+++ Task inputs

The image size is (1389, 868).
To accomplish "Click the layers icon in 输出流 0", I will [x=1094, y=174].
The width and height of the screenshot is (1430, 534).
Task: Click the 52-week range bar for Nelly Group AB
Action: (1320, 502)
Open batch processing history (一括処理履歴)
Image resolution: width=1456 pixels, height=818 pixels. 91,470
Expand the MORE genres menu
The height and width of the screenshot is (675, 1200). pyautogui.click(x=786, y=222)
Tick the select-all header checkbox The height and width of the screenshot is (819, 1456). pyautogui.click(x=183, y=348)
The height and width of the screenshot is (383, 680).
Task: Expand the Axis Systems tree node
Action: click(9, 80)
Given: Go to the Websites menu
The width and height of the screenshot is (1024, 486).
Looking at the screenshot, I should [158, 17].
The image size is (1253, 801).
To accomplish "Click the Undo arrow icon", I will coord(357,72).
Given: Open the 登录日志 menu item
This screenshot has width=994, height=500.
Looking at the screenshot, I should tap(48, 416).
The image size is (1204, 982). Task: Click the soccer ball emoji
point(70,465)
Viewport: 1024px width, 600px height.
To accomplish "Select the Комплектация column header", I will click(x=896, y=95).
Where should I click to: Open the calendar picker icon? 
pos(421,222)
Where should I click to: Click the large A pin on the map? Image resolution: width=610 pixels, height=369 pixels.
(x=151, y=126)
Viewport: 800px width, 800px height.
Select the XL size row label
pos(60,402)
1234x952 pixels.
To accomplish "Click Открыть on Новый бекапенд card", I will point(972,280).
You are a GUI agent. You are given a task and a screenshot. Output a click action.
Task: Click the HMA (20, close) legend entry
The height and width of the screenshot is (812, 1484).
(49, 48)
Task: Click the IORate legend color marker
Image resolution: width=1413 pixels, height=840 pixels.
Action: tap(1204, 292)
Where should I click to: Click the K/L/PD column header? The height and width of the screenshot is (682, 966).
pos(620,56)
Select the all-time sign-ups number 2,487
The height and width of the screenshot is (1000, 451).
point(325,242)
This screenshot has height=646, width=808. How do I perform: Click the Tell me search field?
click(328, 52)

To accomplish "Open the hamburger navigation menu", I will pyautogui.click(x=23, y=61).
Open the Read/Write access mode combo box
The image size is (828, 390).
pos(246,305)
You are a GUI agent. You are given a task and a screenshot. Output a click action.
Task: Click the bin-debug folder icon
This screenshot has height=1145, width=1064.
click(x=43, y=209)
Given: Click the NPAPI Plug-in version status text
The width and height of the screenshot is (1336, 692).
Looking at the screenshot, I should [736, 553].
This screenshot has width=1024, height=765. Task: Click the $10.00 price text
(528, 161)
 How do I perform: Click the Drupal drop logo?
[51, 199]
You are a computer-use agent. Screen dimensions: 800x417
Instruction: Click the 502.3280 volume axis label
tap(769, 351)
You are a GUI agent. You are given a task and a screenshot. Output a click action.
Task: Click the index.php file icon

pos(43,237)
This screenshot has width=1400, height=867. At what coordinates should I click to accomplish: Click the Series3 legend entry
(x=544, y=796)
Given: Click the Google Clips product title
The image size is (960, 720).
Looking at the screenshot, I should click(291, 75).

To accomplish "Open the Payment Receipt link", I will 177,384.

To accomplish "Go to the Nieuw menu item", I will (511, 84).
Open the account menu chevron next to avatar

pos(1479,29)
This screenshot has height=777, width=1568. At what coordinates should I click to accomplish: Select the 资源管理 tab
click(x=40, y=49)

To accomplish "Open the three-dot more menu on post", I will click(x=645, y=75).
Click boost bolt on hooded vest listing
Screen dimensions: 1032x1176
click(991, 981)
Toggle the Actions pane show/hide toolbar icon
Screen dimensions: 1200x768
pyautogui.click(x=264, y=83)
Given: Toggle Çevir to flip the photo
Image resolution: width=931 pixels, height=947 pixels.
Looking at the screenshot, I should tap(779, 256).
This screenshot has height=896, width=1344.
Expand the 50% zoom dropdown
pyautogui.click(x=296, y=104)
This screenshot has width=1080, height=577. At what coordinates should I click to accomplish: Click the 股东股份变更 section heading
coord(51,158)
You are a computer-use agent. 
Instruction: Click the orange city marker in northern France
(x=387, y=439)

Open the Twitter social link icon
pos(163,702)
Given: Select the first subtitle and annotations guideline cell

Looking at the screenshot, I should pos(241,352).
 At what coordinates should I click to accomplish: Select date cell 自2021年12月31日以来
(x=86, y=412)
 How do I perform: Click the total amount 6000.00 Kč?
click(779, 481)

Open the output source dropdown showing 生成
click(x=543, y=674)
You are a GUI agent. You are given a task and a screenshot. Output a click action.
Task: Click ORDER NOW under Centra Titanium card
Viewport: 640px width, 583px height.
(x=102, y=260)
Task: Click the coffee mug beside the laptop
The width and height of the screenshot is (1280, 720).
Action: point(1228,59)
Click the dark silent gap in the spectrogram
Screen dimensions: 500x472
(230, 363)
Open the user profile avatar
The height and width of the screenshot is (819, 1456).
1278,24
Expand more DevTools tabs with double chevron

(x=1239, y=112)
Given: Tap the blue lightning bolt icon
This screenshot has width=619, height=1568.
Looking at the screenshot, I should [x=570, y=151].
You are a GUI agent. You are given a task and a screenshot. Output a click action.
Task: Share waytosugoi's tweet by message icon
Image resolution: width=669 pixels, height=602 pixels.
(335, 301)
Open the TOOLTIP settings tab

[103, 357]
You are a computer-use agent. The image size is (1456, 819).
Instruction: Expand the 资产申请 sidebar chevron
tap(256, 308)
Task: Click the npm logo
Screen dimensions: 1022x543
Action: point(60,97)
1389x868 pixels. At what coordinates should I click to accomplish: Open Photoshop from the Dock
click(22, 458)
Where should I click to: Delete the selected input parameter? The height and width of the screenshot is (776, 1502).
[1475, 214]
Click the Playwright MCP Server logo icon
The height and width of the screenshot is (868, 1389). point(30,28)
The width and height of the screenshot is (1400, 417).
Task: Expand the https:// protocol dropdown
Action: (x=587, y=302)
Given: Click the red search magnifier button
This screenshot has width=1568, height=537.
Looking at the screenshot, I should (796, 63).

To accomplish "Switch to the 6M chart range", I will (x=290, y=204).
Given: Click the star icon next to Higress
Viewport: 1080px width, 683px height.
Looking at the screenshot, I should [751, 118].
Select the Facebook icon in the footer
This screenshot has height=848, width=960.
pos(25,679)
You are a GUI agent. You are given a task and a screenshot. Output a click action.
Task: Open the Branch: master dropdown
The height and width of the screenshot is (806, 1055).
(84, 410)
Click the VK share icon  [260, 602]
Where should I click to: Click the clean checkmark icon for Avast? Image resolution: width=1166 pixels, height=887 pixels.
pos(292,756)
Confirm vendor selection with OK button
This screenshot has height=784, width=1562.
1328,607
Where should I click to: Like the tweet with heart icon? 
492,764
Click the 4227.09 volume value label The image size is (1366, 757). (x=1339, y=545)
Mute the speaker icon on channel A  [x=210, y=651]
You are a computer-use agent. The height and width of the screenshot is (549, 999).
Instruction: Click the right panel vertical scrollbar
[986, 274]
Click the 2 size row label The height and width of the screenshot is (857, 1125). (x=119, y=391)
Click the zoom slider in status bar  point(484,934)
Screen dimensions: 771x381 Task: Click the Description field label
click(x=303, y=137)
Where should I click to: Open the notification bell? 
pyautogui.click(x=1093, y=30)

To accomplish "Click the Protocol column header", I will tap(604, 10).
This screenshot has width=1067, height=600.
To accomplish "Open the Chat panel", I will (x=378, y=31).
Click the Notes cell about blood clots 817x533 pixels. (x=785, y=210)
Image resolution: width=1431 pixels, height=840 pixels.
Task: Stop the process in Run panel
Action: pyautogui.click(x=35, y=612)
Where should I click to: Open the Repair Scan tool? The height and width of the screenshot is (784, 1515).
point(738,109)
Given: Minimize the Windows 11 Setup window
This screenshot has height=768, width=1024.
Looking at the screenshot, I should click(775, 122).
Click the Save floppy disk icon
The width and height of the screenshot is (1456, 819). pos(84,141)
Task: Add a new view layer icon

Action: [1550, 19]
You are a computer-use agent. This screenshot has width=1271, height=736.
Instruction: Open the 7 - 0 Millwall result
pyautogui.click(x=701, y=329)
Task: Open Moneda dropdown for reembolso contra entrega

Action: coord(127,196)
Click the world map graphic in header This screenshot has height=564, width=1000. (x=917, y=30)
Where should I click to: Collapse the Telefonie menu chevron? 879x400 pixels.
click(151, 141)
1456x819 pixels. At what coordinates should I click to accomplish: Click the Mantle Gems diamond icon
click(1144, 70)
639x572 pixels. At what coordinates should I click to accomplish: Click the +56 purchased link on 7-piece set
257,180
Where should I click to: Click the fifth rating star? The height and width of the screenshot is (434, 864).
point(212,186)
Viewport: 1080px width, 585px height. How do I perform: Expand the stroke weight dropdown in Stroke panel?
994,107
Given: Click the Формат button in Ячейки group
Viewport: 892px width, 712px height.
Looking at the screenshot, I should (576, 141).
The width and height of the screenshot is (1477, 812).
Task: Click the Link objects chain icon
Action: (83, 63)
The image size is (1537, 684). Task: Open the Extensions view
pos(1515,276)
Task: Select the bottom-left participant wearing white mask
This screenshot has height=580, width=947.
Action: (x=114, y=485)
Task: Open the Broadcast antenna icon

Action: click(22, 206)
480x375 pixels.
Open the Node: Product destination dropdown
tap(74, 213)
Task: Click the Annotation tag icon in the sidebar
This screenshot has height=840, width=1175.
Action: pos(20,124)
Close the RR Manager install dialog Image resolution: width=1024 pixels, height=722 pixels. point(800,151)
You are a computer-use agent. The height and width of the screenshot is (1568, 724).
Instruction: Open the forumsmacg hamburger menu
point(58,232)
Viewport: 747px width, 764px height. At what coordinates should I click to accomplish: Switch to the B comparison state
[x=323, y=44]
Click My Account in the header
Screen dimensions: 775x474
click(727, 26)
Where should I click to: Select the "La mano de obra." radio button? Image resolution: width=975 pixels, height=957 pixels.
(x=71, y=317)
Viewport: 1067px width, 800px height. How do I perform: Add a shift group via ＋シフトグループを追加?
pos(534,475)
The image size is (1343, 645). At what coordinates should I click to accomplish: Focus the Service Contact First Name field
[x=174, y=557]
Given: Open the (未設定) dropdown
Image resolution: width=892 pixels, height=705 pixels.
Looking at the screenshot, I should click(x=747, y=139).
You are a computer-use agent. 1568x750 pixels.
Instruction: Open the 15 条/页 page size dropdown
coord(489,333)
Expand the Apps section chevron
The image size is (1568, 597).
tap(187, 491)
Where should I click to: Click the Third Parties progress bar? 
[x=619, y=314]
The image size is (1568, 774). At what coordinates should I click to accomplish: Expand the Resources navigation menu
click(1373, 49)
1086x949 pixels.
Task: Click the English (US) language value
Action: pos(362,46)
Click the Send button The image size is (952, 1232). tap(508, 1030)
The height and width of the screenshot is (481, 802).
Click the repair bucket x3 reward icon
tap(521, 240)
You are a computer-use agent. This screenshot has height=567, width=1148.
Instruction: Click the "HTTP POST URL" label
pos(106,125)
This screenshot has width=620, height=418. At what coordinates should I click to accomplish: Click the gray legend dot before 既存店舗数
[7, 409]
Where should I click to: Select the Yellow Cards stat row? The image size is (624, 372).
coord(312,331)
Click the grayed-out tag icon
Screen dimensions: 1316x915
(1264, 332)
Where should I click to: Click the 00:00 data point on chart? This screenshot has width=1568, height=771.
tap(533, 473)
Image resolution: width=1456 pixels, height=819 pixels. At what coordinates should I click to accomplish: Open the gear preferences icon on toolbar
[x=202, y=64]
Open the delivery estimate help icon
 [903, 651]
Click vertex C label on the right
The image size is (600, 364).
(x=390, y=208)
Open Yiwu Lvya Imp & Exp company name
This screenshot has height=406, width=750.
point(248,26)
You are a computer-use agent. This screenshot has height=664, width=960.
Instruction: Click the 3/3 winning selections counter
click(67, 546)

++++++

▶ **Work to complete**: Reproduce the items above without any change, starting with the line that contains "The image size is (1204, 982)." and going on through the line that contains "(x=151, y=126)".

▶ **Solution**:
The image size is (1204, 982). Task: Click the soccer ball emoji
point(70,465)
Viewport: 1024px width, 600px height.
To accomplish "Select the Комплектация column header", I will click(x=896, y=95).
Where should I click to: Open the calendar picker icon? 
pos(421,222)
Where should I click to: Click the large A pin on the map? Image resolution: width=610 pixels, height=369 pixels.
(x=151, y=126)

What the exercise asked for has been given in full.